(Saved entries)
________________

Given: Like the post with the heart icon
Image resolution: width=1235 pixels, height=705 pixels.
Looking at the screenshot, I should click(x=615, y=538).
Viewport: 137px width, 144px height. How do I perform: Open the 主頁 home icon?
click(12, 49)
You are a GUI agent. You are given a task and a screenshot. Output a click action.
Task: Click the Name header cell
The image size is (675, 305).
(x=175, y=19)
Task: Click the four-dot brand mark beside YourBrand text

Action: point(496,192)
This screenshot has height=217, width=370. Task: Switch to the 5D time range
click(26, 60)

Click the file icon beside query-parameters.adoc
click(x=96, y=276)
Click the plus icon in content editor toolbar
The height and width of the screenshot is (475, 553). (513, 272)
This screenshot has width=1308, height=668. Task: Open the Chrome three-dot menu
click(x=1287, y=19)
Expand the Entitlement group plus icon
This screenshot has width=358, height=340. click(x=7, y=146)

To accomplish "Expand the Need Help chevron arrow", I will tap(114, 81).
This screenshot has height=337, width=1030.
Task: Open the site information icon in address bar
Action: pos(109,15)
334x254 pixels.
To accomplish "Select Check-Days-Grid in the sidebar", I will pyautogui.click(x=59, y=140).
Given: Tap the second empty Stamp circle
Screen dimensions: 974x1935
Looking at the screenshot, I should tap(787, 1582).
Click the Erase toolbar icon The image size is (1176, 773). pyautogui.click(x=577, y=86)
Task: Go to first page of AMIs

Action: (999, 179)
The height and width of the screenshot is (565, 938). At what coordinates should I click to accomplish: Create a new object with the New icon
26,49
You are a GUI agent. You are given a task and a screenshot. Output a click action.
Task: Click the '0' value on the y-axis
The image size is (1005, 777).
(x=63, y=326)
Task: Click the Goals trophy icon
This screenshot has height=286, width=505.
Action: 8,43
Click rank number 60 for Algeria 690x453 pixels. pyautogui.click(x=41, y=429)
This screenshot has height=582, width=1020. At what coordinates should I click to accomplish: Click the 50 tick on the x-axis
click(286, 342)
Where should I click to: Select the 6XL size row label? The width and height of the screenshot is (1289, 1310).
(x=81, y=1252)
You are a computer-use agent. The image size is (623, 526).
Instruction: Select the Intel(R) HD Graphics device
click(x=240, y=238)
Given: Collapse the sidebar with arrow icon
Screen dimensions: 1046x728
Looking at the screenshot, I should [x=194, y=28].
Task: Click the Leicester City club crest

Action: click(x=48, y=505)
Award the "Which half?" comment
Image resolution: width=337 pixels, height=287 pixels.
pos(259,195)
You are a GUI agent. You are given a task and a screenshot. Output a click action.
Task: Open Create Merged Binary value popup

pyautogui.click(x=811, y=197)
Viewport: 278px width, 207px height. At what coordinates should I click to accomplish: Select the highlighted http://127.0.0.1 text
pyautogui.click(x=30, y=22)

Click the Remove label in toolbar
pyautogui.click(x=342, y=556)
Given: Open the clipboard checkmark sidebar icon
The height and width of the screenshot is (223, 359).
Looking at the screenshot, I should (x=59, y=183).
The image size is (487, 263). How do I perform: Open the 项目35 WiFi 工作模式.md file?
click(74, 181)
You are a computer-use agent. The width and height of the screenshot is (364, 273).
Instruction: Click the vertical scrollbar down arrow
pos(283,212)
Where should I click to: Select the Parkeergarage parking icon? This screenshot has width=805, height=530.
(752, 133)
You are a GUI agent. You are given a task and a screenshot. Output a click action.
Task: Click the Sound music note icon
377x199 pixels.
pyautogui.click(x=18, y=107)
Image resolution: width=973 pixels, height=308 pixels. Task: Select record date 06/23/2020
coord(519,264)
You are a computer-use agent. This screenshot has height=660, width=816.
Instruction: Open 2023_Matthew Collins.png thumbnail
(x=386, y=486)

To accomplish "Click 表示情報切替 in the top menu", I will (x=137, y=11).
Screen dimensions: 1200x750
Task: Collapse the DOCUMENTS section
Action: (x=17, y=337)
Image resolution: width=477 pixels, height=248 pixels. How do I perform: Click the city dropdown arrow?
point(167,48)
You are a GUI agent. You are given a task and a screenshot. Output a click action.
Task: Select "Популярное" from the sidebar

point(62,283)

________________

* WHAT TO WORK ON *
Say how many lines in the data above contain the string "computer", and give no other output.

* TASK RESPONSE *
3